Гунтэр опустился на корточки, правой рукой он сильно сдавил обречённому правое плечо, давая понять, что рыпаться бессмысленно. Ладонь левой руки он запустил за шиворот и положил на дрожащую шею. Гунтэр склонился и приблизясь носом к шее и голове лежащего, сделал медленный жадный глубокий вдох. Он уловил и запах тоже, но цель у вдоха была иной, хотя и схожей, получение информации о пище. Гунтэра вёл инстинкт выживания. Его левая ладонь скользнула и легла бешеному автомобилисту на затылок. Голова жертвы дёрнулась, рот на вдохе издал глухой последний звук, всё тело дважды подёрнуло конвульсией, и оно замерло навсегда.
Тело Гунтэра тоже пару раз дрогнуло, глаза закатились, голова повернулась лицом к небу, и рот издал тихий звук схожий со змеиным шипением. Через левую руку он перекачивал в себя жизненную силу. Эта жизненная энергия была альтернативным питанием для тела, состоящего из биологического металло-пластика. Его сверхтехнологичное тело, результат научного прогресса, и животные инстинкты, результат эволюционного процесса, в совокупности смогли изыскать способ для дальнейшего выживания, потребление электро-магнитной энергии живых существ. И сейчас его, неве́домый другим, голод был утолён.

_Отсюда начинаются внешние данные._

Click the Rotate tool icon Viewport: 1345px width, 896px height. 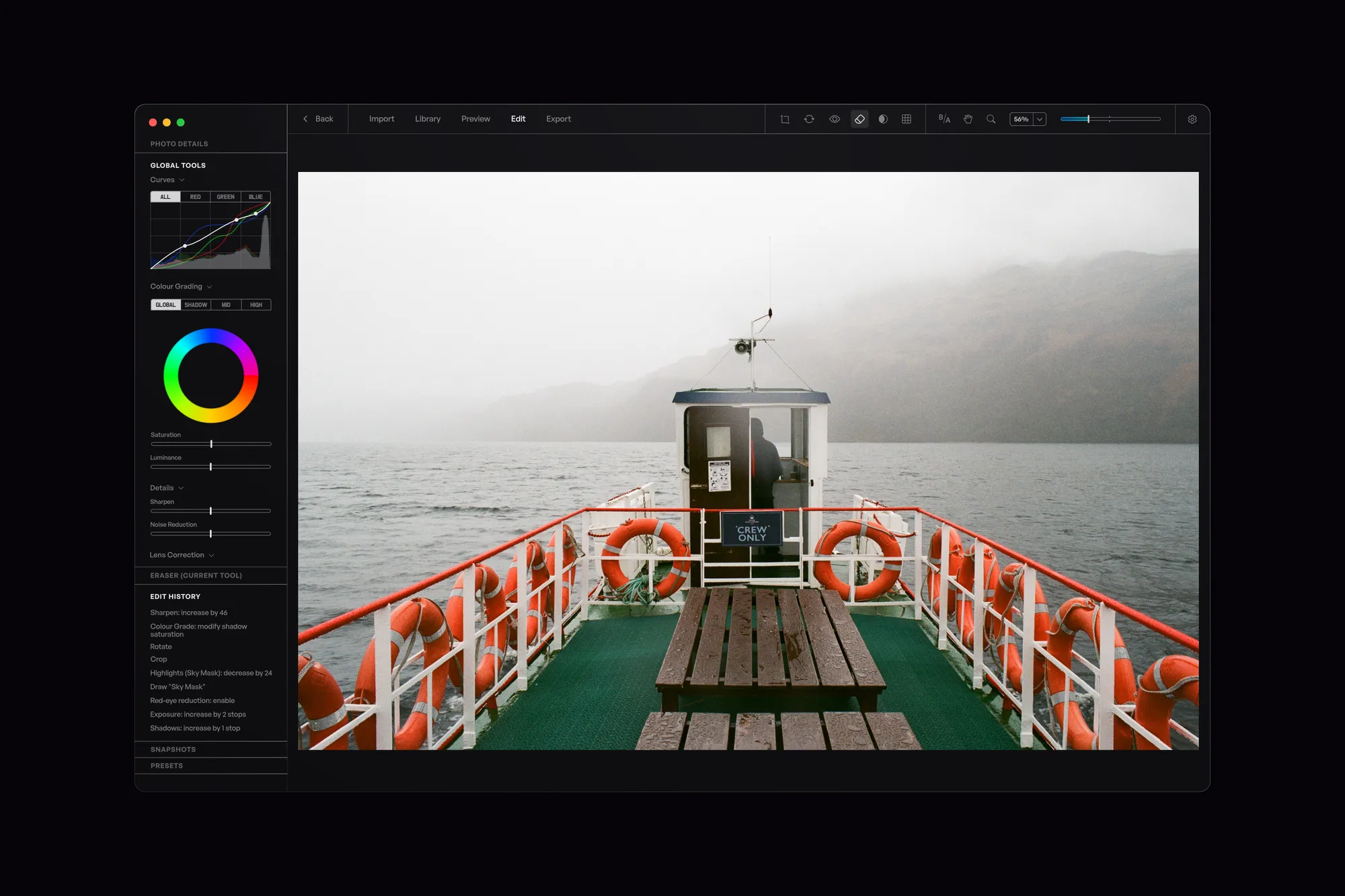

Поднявшись Гунтэр, так же, как он взвешивал ,,за” и ,,против” до своей атаки, огляделся, оценивая текущую ситуацию. Ночь, темнота, но не кромешная, звуки звона стекла и возни́ вблизи многоквартирного жилого дома.
Он вернул обычный цвет своей коже, но остался брюнетом, точнее жгучей брюнеткой. Он предал своему телу минимально возможный рост и облик женской фигуры. Одежду сделал максимально подчёркивающую нужный половой признак и обувь на небольших каблуках.
Женская фигура пересекла детскую площадку, её осветили на прощание фонари котельной, и она покинула данный двор навсегда.
Глава Х. Хе́льга.
Гунтэр чувствовал себя теперь гораздо лучше. Его организм получил то, чего не могла дать обычная еда. Но он не знал, сколько времени продлиться состояние этой сытости. И теперь его ночные прогулки дополняла новая цель, цель поиска пищи впрок.
Со дня тройного убийства, как полагала общественность, сам Гунтэр это мероприятие охарактеризовывал иначе, прошло несколько дней. Да и прошедшее время он измерял по-другому, согласно его мировосприятию, прошло несколько ночей.
В начале десятого часа ночи Гунтэр прогуливался по заброшенной промзоне. Было тихо, и он двигался неторопливо и бесшумно. Но вот до его слуха долетел звук камня упавшего на что-то такое же твёрдое. Альфа-хищник замер и навострил уши, где-то рядом жалобное пёсье поскуливание.
Гунтэр обогнул бетоную постройку, и перед ним открылся небольшой проулок. В центре закоулка кто-то сидел на корточках. В стороне от сидящего, нервно и жалобно скулила собака, она пыталась и приблизиться к нему, и боялась, так как тот отгонял её палкой и бросался камнями. Перед живодёром лежало остывающее тельце щеночка уже испустившего дух. А в руках он держал второго, который в силу своих маленьких лёгких тихонько скулил и пищал от боли. Изувер стягивал ему тонкой металлической проволокой лапки и мордочку. Проволока калечила нежную плоть, прорезая её до костей.
Подростку-садисту было лет двенадцать. Рядом с ним возникла грозная тень, левой рукой крепко с выворотом схватив его за шиворот. Злые ручонки разжались, и щеночек шлёпнулся на бетон. Гунтэр сам опустился на корточки, оценивая состояние последнего. Помочь собачьему детёнышу выжить и полностью поправиться он был не в силах, он мог лишь прекратить страдания. Гунтэр положил ладонь правой руки на крохотную головку и размазал её по бетону. При этом он с горечью сомкнул свои глаза, с трудом сдержавшись от слёз. Затем его веки медленно поднялись, с той же скоростью взгляд стал переводиться влево, и так же медленно налево к подростку-подонку стала поворачиваться голова.
– А ну-ка отпусти меня, – вылетело из пасти недочеловеческого зверёныша.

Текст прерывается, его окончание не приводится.